Streisand Effect: After an executive order that said Peter Mandelson's private life was not to be discussed, the show went out of its way to basically imply all it could without outright violating the ban for some time. Eventually, Paul essentially said "fuck it":
Ian: We're not allowed to say on The BBC that Peter Mandelson is a hom...eowner. Paul: What's wrong with gay people owning homes?note Although the ban had probably been relaxed by this point anyway, or it would have been cut
Undermined by Reality: Why Angus was sacked, effectively; he couldn't credibly continue to satirise people in the headlines after he ended up in them himself.
When Merton was teamed with disgraced ex-MI 5 agent David Shayler displayed on a television satellite feed with a two-second delay, he refused to play along for the first half of the show (due to Merton's strong belief that timing is the most important part of comedy, which a two-second delay greatly interfered with) and even turned the television off at one point. Stephen Fry treated said ex-agent quite viciously as well, beginning by referring to him as "David Traitor" and going from there.
The same thing happened when the BBC were instructed to shut up about Peter Mandelson's sexuality, as the panel and audience basically followed the orders to the letter.
After an episode in the buildup to the 2019 EU Elections got blocked because one of the guests was Change UK party leader Heidi Allen, the mood of the next episode could be pretty much be summed up as "we dare you to try and censor this one"

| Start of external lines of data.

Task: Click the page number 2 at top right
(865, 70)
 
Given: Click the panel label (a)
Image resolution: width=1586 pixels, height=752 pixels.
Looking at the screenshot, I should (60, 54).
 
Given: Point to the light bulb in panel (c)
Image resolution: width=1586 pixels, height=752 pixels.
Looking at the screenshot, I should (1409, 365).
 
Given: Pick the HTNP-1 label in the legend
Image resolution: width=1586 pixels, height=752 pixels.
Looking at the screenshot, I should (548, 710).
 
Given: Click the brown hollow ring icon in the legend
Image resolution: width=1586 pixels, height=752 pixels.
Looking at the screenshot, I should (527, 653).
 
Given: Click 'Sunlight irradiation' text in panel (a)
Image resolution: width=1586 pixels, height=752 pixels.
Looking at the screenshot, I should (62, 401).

Ian is the only person to appear in every episode, as Paul took a sabbatical during Series 11 (saying he felt the show had become stuck in a rut, and his absence — during which he was replaced by a series of guest captains — gave it the shot in the arm it needed.) He also missed one episode in Series 36 due to illness.
There are three people who have played every possible role in the show's format: host, team captain and guest. One of those is Paul Merton himself, who appeared as Ian's guest on the first episode of Series 11 and hosted the first post-Deayton episode. The other two are Clive Anderson and Frank Skinner, both of whom have stood in for Paul as team captain (Anderson was captain for two episodes in Series 11, and Skinner on the Series 36 episode Paul mised due to illness).